Overall, I had a good experience with GICs and I would use them again if I needed to put money somewhere safe for a few months or years. But now that I’m focused on long term financial health, they just aren’t cutting it.
Pay off your debt, I told myself. You are paying 13% interest on your credit card, and your only a few months from paying it off. But you’re also getting three pay cheques this month. You have a little extra to play with. You can still meet your target of $1000/month on the credit card. Can you see the little angel and devil on my shoulder? Well the devil won. The temptation to start investing was too great. I signed up for a Wealthsimple Invest account.
The process was easy. After downloading the app, I filled out the forms and connected my bank account. I selected a TSFA account to invest in, chose the Socially Responsible Investment (SRI) because it better aligns with my values, and went with a growth portfolio, which may see bigger swings, but should result in higher long term growth. Wealthsimple will manage my portfolio and make adjustments as needed, without me having to follow the market or do anything myself. This is what makes a robo-advisor an excellent option for beginner investors like me.

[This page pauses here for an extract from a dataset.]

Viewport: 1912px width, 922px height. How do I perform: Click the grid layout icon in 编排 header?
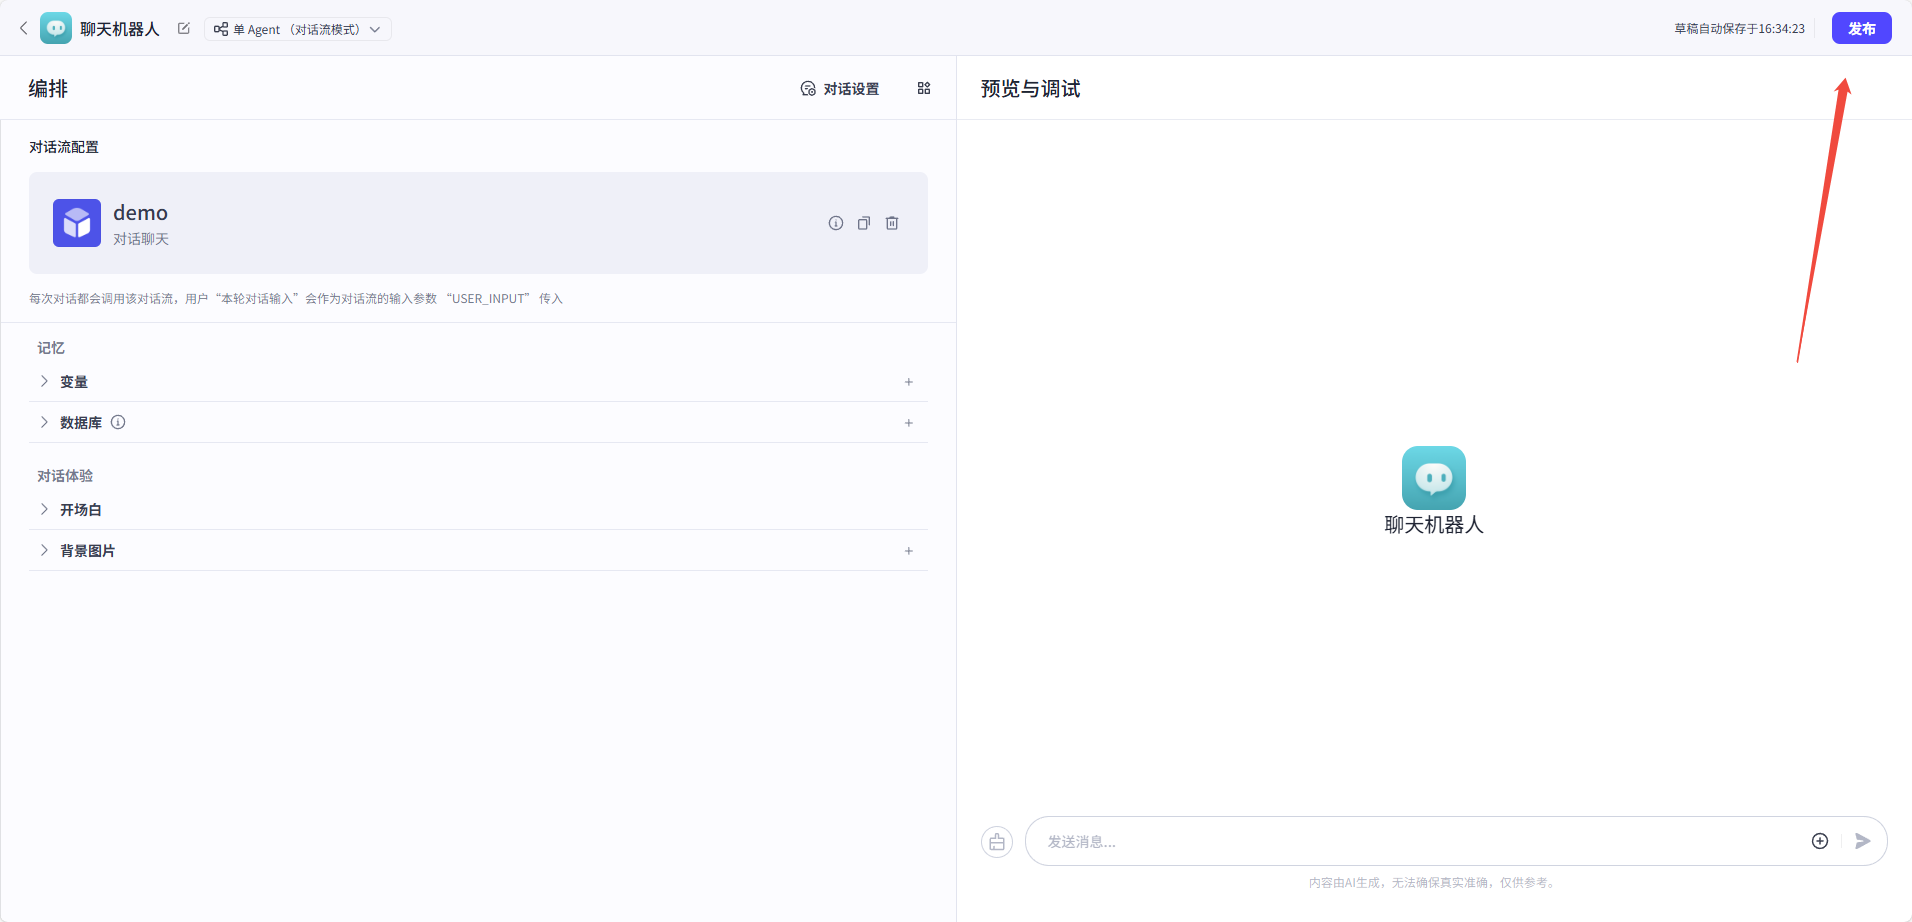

I started off with $500, and set up automatic deposits of $50/month. It is currently projected to grow to $37.5k by the time I retire. Of course this won’t get me very far, but I still have that pesky $2500 on my credit card to deal with. Over the first 6 months of 2021 I used 35% of my income towards that credit card debt. When it is completely gone, my plan is to invest 20%, keeping the remaining 15% for household and lifestyle improvements. Investment calculators suggest that that should be enough for me to retire at age 65 with an income of $30,000/year. My home will also be fully paid off by this time. Even though, at age 30 something – cough cough – I am late to the game, I am thrilled that retirement may actually be in the cards for me!
Growth to date
I’m only 10 days in to investing with Wealthsimple, so it’s probably too early to even mention how my account is doing. But I’m going to tell you anyway, because I’m so excited about it. $7.32. On my measly $550 deposits I have made over a dollar a day so far! That is better than my RRSP performed over 16 years! And that is a better rate of return than I ever saw on my GICs. And all this without paying fees, because Wealthsimple offers multiple ways for users to have funds managed for free.

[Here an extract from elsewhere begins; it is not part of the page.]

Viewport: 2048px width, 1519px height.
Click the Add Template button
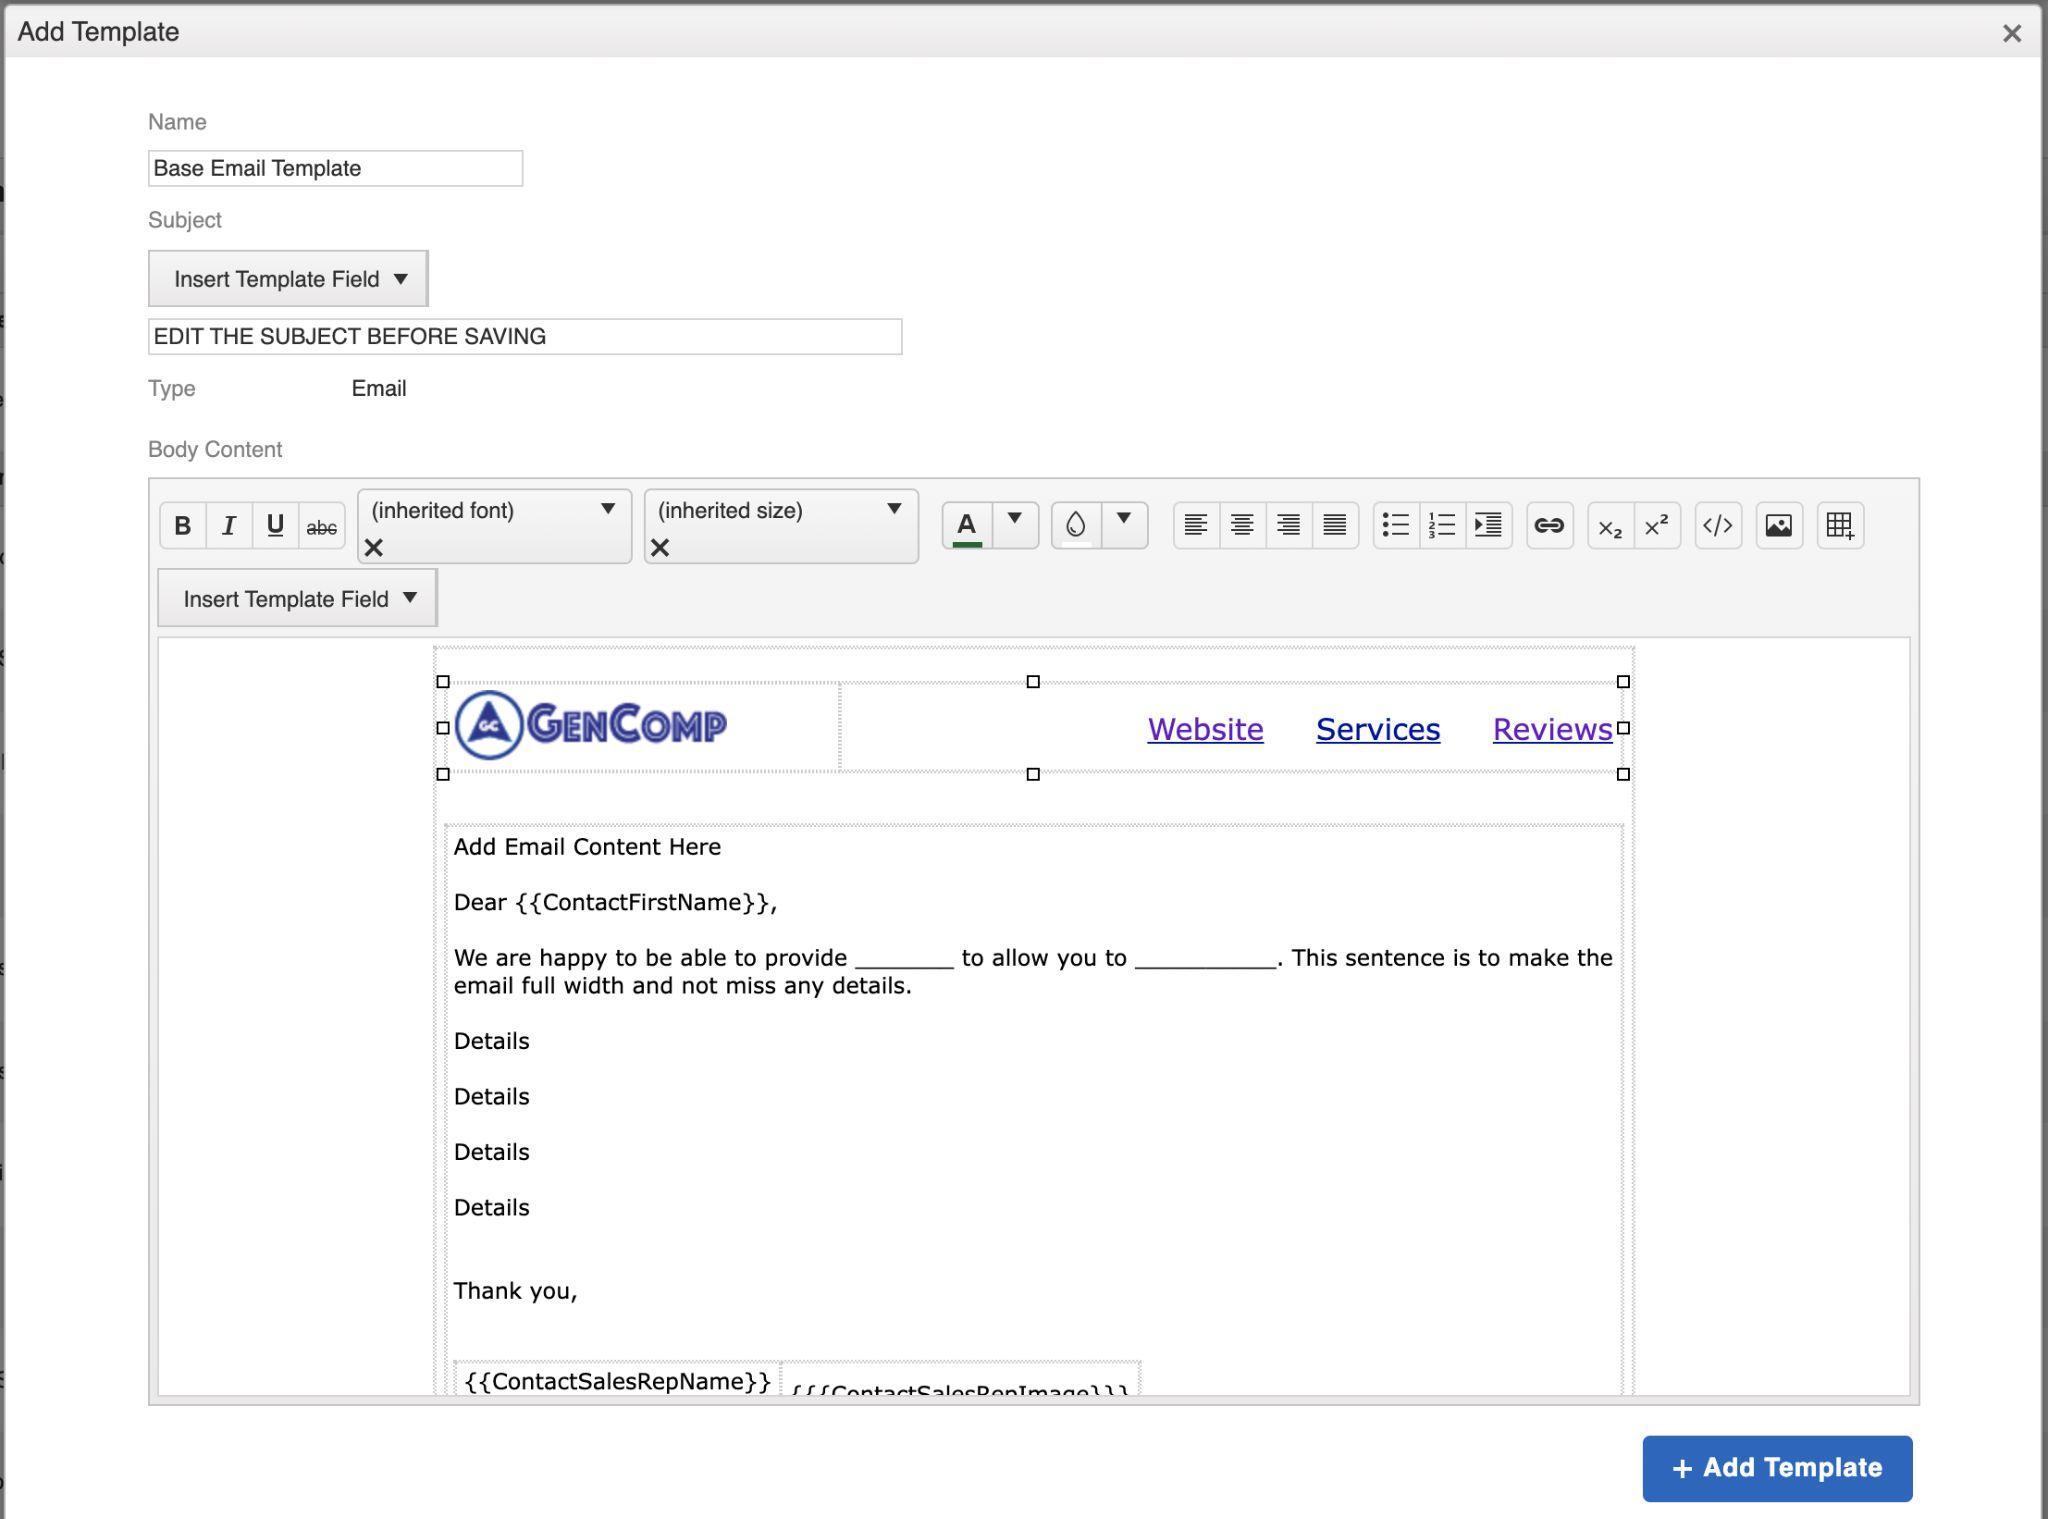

Every morning and evening I take a peek at the app, and every tiny change gets me excited for the future. I am digging my way, dollar by dollar, out of the broke life I thought I would be trapped in forever. I am so happy to have finally taken the first step.

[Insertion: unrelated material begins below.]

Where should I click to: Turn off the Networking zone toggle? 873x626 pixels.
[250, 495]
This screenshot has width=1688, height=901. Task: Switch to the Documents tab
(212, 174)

I’m really happy with Wealthsimple as an easy to use investment solution. I appreciate that their Wealthsimple Trade option allows you to pick specific stocks, should you wish. That may be an interesting option when I have more time to dig deeper. For now $50/month will be added to my account, and I’ll bump it up once the credit card is paid off. I think that gives me the perfect balance of saving on interest while getting my feet wet.
I certainly have more to learn when it comes to investing. But while I figure it out, this service will take all of the guess work out of it. Let me know in the comments if you’re on the same journey. I’d love to here how other investment newbies fare.